В комнате, где они наконец остановились, не было окон — за свет отвечали свечи в канделябрах, стоявших в многочисленных нишах, а потайная дверь пряталась в стене. Посторонний ни за что бы её не нашёл. Мебели здесь не было, за исключением длинного стола, с которого свисали ремни. Михаил сглотнул, когда их увидел.
— Я ведь Вас предупреждала, что то, что мы собрались делать, опасно для жизни? — тихонько спросила Ирина Григорьевна, став около стола.

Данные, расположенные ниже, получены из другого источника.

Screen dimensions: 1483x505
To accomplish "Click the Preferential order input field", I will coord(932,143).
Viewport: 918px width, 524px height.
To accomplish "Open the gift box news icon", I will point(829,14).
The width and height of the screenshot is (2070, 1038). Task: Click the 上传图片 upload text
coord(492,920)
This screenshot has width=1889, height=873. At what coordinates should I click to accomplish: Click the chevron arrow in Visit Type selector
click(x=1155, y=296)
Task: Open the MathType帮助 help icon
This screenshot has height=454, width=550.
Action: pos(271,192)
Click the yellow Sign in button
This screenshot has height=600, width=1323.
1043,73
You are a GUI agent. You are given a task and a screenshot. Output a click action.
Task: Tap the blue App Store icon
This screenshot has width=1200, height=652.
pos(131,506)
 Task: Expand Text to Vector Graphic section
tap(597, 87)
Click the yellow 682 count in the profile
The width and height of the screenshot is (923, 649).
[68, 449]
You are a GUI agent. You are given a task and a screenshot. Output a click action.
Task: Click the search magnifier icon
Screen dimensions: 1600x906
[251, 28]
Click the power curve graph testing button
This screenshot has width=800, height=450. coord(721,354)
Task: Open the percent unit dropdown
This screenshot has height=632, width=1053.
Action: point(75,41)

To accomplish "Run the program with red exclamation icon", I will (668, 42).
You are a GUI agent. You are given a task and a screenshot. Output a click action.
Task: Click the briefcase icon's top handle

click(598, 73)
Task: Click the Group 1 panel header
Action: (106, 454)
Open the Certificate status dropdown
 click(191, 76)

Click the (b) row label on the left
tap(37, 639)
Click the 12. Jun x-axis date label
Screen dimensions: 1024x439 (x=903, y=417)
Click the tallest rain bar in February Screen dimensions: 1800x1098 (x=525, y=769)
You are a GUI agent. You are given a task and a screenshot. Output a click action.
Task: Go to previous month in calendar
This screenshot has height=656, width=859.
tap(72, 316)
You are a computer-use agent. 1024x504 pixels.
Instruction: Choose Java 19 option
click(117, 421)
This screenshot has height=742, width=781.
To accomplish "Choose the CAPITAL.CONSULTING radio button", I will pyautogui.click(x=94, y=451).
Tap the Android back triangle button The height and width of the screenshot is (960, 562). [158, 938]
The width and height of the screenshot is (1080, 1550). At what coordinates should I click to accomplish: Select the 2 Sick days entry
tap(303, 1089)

— Да, — кивнул Михаил. — Я готов.
— А ещё… Это очень и очень больно, — с чуть виноватой улыбкой добавила колдунья. — Настолько, что от боли можно сойти с ума. У детей проходит проще. Чем младше ребёнок, тем вероятнее, что он не только выживет, но и останется при своём уме. Магия ещё не так сильно пустила в них корни, её не настолько сложно вырвать. — Он вздохнула. — И да, Михаил Арсеньевич, не все юные колдуны умирают, если слабы. Некоторые навсегда остаются дурачками.
Холодок прошёл по спине Михаила. Не успев смириться с тем, что он вполне вероятно не переживёт уничтожение магии, теперь он ещё и узнаёт, что может навсегда остаться… А как же Арсений? Неужто ему суждено нянчиться с ним, большим дитятей, до конца дней своих?
— Ирина Григорьевна… — глухо заговорил Михаил. — Могу я попросить Вас сделать так, что, если я выживу, но сойду с ума, сделать так, чтобы… чтобы отсюда вынесли мой труп?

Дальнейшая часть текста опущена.